3. The Piano Teacher (2001)
Of course Michael Haneke would make it onto this list! The Austrian auteur is a master of exploring social isolation/degradation and I had a number of his bloodcurdling films to choose from – two iterations of home invasion thriller Funny Games, the cold-hearted small-town dread of The White Ribbon, the videotape stalking drama Cache, and the suicide-ideating family of The Seventh Continent all came to mind, each more terrifying than the last. But it’s quietly sinister The Piano Teacher that disturbs me most. Isabelle Huppert (who a friend once described as a glorious European Ice Goblin) stars as an emotionally-inhibited piano professor at a conservatory in Vienna. Although in her 40s, she still lives at home with her authoritarian mother and resorts to solitary sexual perversion as a means of escape. She soon begins an obsessive affair with a 17-year-old student and her life begins in unravel in a waves of sadomasochistic self-mutilation, mother-daughter sexual impropriety, violent sabotage, and ambiguous sexual assault. Imagine Black Swan, but without the all the flash.
2. Eraserhead (1977)
Yeah, we all know David Lynch is the King of Weird. But does he actually horrify? With the surrealist indie Eraserhead, his first feature film, he will most definitely creep you to the core. Jack Nance plays Henry, a young apartment dweller left to care for his shrieking, deformed infant son in a dismal industrial hellscape. The films drifts in and out of Henry’s bizarre experiences, sexual daydreams, and gruesome hallucinations, treating us to a stream of grotesque imagery – floating sperm-like motifs, a roasted chicken that squirts blood, and the infamous child itself: a wet, dead-eyed puppet rumored to be fashioned from a rotting lamb’s skull. Most alarming of all may be Lynch’s anxiety-inducing mechanized growl of a soundtrack, a low-toned industrial buzz that maintains an element of ghoulish tension throughout the film. Although the film is ultimately themed around the fears of parenthood, the technical achievements alone will fill your body with ice.
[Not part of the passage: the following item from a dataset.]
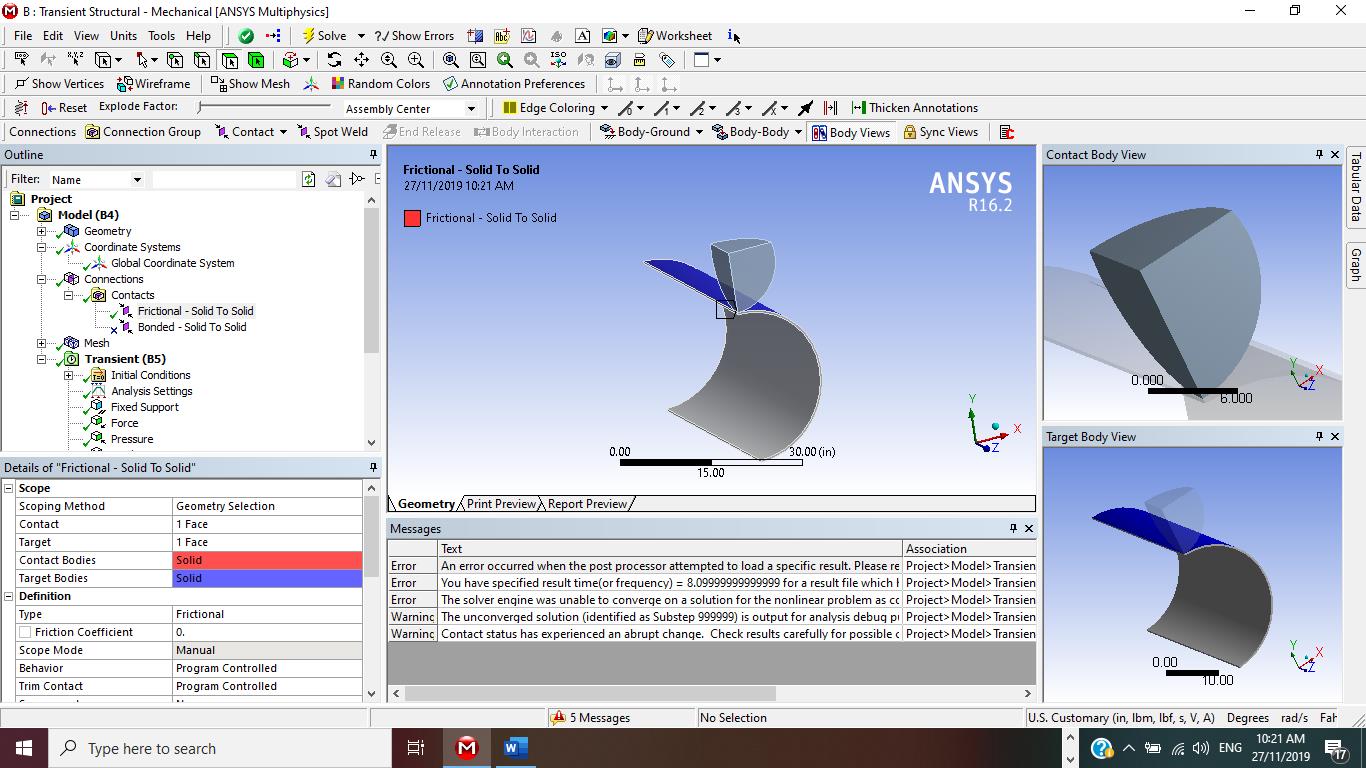
Task: Select the Pan view tool
Action: pos(361,60)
1. Sunset Boulevard (1950)
A dilapidated mansion. A crazed old agoraphobe. A nearly silent, mysterious manservant. Billy Wilder’s lurid Hollywood-set drama is often billed as noir but has all the trappings of the typical gothic novel, including the narrator telling his tale from the grave. A mid-career screenwriter falls on hard times and by chance ends up at the home of a long-forgotten silent movie star (Gloria Swanson, untouchable) who decides to hire him as a script doctor for her long-planned comeback. One part amanuensis, one-part cicisbeo, the William Holden’s Joe falls deeper and deeper into his mistress’ grandiose mirage. Most fascinating is the film’s subversion of the tropes of these haunted tales – instead of an innocent young woman beguiled into the trap of a beast, it’s a slick young man who is manipulated over and over by an aging actress whose delusions eventually get the best of him. This is horror at its finest.